2人がハーフマラソンに参加しているはずで、
僕は12キロ地点の河川敷に佇み、
彼らがやってくるのを今か今かと待ち構えていた。
しかし。
参加者6,000人。
ものすごい数のランナーたちが時速10~12キロ以上のペースで
目の前を通過していく。
僕は視力低下の著しい眼を忙しく動かし、
2人の姿を探し続けた。
しばらくすると、
数多(あまた)いるランナーの流れの中で、
辛うじてノブちゃんの姿を見つけることができた。
180㎝超の長身な彼は
数珠つなぎで流れる人波の中からアタマひとつ抜きんでていたため、
目深(まぶか)にかぶった帽子姿ながらも僕は彼に気がつくことができた。
「ノブ!がんばれ!いいピッチだ!」
突然の声援に驚いた表情のノブちゃんではあったが、
僕のことに気がつくと、
照れ気恥ずかしそうな表情を浮かべ、
小さく頷きながら素早く手を振り、走り去っていった。
洗いざらしの白Tシャツに短パンのイデタチで走るノブちゃん。
僕はレース前の、会社での彼のこんな言葉を思い出した。
「所詮、僕なんかはストイックに週末走るでもないし、
マジで走っている人には申し訳ないくらい準備不足で。
でも、ちょこっとだけ頑張りたいんですよね。
・・・
何て言うか、格好悪い自分を知っているから
走っている自分の姿は鏡で見たくないんですよね。
・・・
最近、走っている人たちって、みんな流線形のサングラスをかけて、
i pod を聞きながらだし、着ているウェアもシューズもオシャレだし。
見られている自分、鏡の中の自分を意識しながら走っていますよね。
・・・
でも走っているときって、そんな周囲の目線を気にしている隙間って
自分にはないんですよね、キツくって。
・・・
なんか気恥ずかしいじゃないですか。
『ライバルは自分』みたいなスポーツなわけですから、
(そうじゃない、俺はそこまで向き合って走ってない)っていう
気持ちなんですよ。
いや、向きあっちゃっているワケですけど。
そう思われたくないんですよね、大したタイムで走るわけでもないし。
・・・
だからウェアも、普通のTシャツに短パンという、
口笛吹きながら買い物にでも行っている風を装いたいんですよ。
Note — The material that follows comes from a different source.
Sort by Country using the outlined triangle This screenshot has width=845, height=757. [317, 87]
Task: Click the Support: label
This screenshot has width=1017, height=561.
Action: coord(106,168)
」
* * *
民主党の前原国交省大臣がテレビに出まくっている。
テレビが持つメディアパワーを十二分に熟知しているからこその、
PR戦略だ。
したたかである。
前原大臣の言葉の一言一言には無駄がなく、
意志の強さを感じる。
それでいて、決して驕った風をみせない、
謙虚で慎ましやかで、気恥かしさも内包したハニカんだ表情をみせる。
案外、長期政権になるのではないだろうか。